• Provided data
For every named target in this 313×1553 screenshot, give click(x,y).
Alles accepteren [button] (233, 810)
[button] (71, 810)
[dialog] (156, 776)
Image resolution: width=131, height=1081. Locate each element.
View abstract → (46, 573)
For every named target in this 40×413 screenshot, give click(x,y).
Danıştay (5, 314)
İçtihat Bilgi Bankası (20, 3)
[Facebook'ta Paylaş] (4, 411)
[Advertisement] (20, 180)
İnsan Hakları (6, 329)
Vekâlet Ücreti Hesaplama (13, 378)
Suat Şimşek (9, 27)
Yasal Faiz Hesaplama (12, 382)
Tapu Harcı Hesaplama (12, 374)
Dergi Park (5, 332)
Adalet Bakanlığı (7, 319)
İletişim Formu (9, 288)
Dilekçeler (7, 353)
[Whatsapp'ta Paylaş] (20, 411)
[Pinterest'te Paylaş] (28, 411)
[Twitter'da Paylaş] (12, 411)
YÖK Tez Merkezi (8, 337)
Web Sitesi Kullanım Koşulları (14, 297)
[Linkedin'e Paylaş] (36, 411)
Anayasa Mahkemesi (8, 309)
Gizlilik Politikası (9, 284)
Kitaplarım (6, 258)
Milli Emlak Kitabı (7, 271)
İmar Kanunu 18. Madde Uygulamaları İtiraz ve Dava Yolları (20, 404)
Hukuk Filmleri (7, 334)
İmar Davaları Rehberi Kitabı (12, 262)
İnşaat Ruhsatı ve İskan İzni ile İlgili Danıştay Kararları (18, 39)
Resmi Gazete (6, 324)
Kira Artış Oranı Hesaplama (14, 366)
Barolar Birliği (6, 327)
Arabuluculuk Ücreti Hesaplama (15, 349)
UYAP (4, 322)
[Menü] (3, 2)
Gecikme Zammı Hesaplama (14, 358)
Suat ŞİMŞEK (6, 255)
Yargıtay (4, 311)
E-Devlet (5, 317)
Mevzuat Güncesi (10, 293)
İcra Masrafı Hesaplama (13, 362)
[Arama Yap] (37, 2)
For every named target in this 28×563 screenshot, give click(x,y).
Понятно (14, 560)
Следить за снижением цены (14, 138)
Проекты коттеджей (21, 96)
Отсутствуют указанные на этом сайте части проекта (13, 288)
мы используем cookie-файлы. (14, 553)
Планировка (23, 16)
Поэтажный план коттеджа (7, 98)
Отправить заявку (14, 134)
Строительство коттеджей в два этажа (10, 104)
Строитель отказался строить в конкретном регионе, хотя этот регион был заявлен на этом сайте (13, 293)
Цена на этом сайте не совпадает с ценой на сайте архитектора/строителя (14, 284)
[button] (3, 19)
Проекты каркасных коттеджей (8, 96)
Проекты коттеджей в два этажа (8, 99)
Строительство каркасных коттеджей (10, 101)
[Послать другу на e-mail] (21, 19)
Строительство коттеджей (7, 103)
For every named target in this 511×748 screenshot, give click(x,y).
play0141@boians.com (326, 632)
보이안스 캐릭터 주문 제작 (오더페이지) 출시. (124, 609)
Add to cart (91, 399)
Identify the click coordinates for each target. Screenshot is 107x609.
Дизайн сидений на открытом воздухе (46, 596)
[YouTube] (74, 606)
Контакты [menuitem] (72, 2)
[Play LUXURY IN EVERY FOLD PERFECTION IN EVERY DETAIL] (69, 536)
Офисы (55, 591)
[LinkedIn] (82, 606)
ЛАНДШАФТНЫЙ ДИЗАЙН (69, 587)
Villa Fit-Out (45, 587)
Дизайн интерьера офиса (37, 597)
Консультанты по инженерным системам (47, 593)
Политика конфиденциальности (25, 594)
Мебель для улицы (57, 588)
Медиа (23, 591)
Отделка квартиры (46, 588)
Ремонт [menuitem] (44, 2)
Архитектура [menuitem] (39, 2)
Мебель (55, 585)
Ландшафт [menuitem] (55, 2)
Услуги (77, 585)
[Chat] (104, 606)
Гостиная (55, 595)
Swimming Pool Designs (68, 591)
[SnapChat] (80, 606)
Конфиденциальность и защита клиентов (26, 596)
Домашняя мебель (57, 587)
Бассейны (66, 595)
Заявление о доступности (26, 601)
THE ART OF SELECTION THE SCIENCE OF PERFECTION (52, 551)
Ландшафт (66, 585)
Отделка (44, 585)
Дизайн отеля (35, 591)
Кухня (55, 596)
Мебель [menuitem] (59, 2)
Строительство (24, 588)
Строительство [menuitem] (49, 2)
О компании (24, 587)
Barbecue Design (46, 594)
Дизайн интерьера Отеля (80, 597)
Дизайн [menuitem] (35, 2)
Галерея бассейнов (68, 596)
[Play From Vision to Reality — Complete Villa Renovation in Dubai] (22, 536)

• Set exercise
Please recast the lines above as a JSON list of strings, one string per line, with blank lines left out.

• Result of this exercise
[
  "For every named target in this 313×1553 screenshot, give click(x,y).",
  "Alles accepteren [button] (233, 810)",
  "[button] (71, 810)",
  "[dialog] (156, 776)",
  "Image resolution: width=131, height=1081. Locate each element.",
  "View abstract → (46, 573)",
  "For every named target in this 40×413 screenshot, give click(x,y).",
  "Danıştay (5, 314)",
  "İçtihat Bilgi Bankası (20, 3)",
  "[Facebook'ta Paylaş] (4, 411)",
  "[Advertisement] (20, 180)",
  "İnsan Hakları (6, 329)",
  "Vekâlet Ücreti Hesaplama (13, 378)",
  "Suat Şimşek (9, 27)",
  "Yasal Faiz Hesaplama (12, 382)",
  "Tapu Harcı Hesaplama (12, 374)",
  "Dergi Park (5, 332)",
  "Adalet Bakanlığı (7, 319)",
  "İletişim Formu (9, 288)",
  "Dilekçeler (7, 353)",
  "[Whatsapp'ta Paylaş] (20, 411)",
  "[Pinterest'te Paylaş] (28, 411)",
  "[Twitter'da Paylaş] (12, 411)",
  "YÖK Tez Merkezi (8, 337)",
  "Web Sitesi Kullanım Koşulları (14, 297)",
  "[Linkedin'e Paylaş] (36, 411)",
  "Anayasa Mahkemesi (8, 309)",
  "Gizlilik Politikası (9, 284)",
  "Kitaplarım (6, 258)",
  "Milli Emlak Kitabı (7, 271)",
  "İmar Kanunu 18. Madde Uygulamaları İtiraz ve Dava Yolları (20, 404)",
  "Hukuk Filmleri (7, 334)",
  "İmar Davaları Rehberi Kitabı (12, 262)",
  "İnşaat Ruhsatı ve İskan İzni ile İlgili Danıştay Kararları (18, 39)",
  "Resmi Gazete (6, 324)",
  "Kira Artış Oranı Hesaplama (14, 366)",
  "Barolar Birliği (6, 327)",
  "Arabuluculuk Ücreti Hesaplama (15, 349)",
  "UYAP (4, 322)",
  "[Menü] (3, 2)",
  "Gecikme Zammı Hesaplama (14, 358)",
  "Suat ŞİMŞEK (6, 255)",
  "Yargıtay (4, 311)",
  "E-Devlet (5, 317)",
  "Mevzuat Güncesi (10, 293)",
  "İcra Masrafı Hesaplama (13, 362)",
  "[Arama Yap] (37, 2)",
  "For every named target in this 28×563 screenshot, give click(x,y).",
  "Понятно (14, 560)",
  "Следить за снижением цены (14, 138)",
  "Проекты коттеджей (21, 96)",
  "Отсутствуют указанные на этом сайте части проекта (13, 288)",
  "мы используем cookie-файлы. (14, 553)",
  "Планировка (23, 16)",
  "Поэтажный план коттеджа (7, 98)",
  "Отправить заявку (14, 134)",
  "Строительство коттеджей в два этажа (10, 104)",
  "Строитель отказался строить в конкретном регионе, хотя этот регион был заявлен на этом сайте (13, 293)",
  "Цена на этом сайте не совпадает с ценой на сайте архитектора/строителя (14, 284)",
  "[button] (3, 19)",
  "Проекты каркасных коттеджей (8, 96)",
  "Проекты коттеджей в два этажа (8, 99)",
  "Строительство каркасных коттеджей (10, 101)",
  "[Послать другу на e-mail] (21, 19)",
  "Строительство коттеджей (7, 103)",
  "For every named target in this 511×748 screenshot, give click(x,y).",
  "play0141@boians.com (326, 632)",
  "보이안스 캐릭터 주문 제작 (오더페이지) 출시. (124, 609)",
  "Add to cart (91, 399)",
  "Identify the click coordinates for each target. Screenshot is 107x609.",
  "Дизайн сидений на открытом воздухе (46, 596)",
  "[YouTube] (74, 606)",
  "Контакты [menuitem] (72, 2)",
  "[Play LUXURY IN EVERY FOLD PERFECTION IN EVERY DETAIL] (69, 536)",
  "Офисы (55, 591)",
  "[LinkedIn] (82, 606)",
  "ЛАНДШАФТНЫЙ ДИЗАЙН (69, 587)",
  "Villa Fit-Out (45, 587)",
  "Дизайн интерьера офиса (37, 597)",
  "Консультанты по инженерным системам (47, 593)",
  "Политика конфиденциальности (25, 594)",
  "Мебель для улицы (57, 588)",
  "Медиа (23, 591)",
  "Отделка квартиры (46, 588)",
  "Ремонт [menuitem] (44, 2)",
  "Архитектура [menuitem] (39, 2)",
  "Мебель (55, 585)",
  "Ландшафт [menuitem] (55, 2)",
  "Услуги (77, 585)",
  "[Chat] (104, 606)",
  "Гостиная (55, 595)",
  "Swimming Pool Designs (68, 591)",
  "[SnapChat] (80, 606)",
  "Конфиденциальность и защита клиентов (26, 596)",
  "Домашняя мебель (57, 587)",
  "Бассейны (66, 595)",
  "Заявление о доступности (26, 601)",
  "THE ART OF SELECTION THE SCIENCE OF PERFECTION (52, 551)",
  "Ландшафт (66, 585)",
  "Отделка (44, 585)",
  "Дизайн отеля (35, 591)",
  "Кухня (55, 596)",
  "Мебель [menuitem] (59, 2)",
  "Строительство (24, 588)",
  "Строительство [menuitem] (49, 2)",
  "О компании (24, 587)",
  "Barbecue Design (46, 594)",
  "Дизайн интерьера Отеля (80, 597)",
  "Дизайн [menuitem] (35, 2)",
  "Галерея бассейнов (68, 596)",
  "[Play From Vision to Reality — Complete Villa Renovation in Dubai] (22, 536)"
]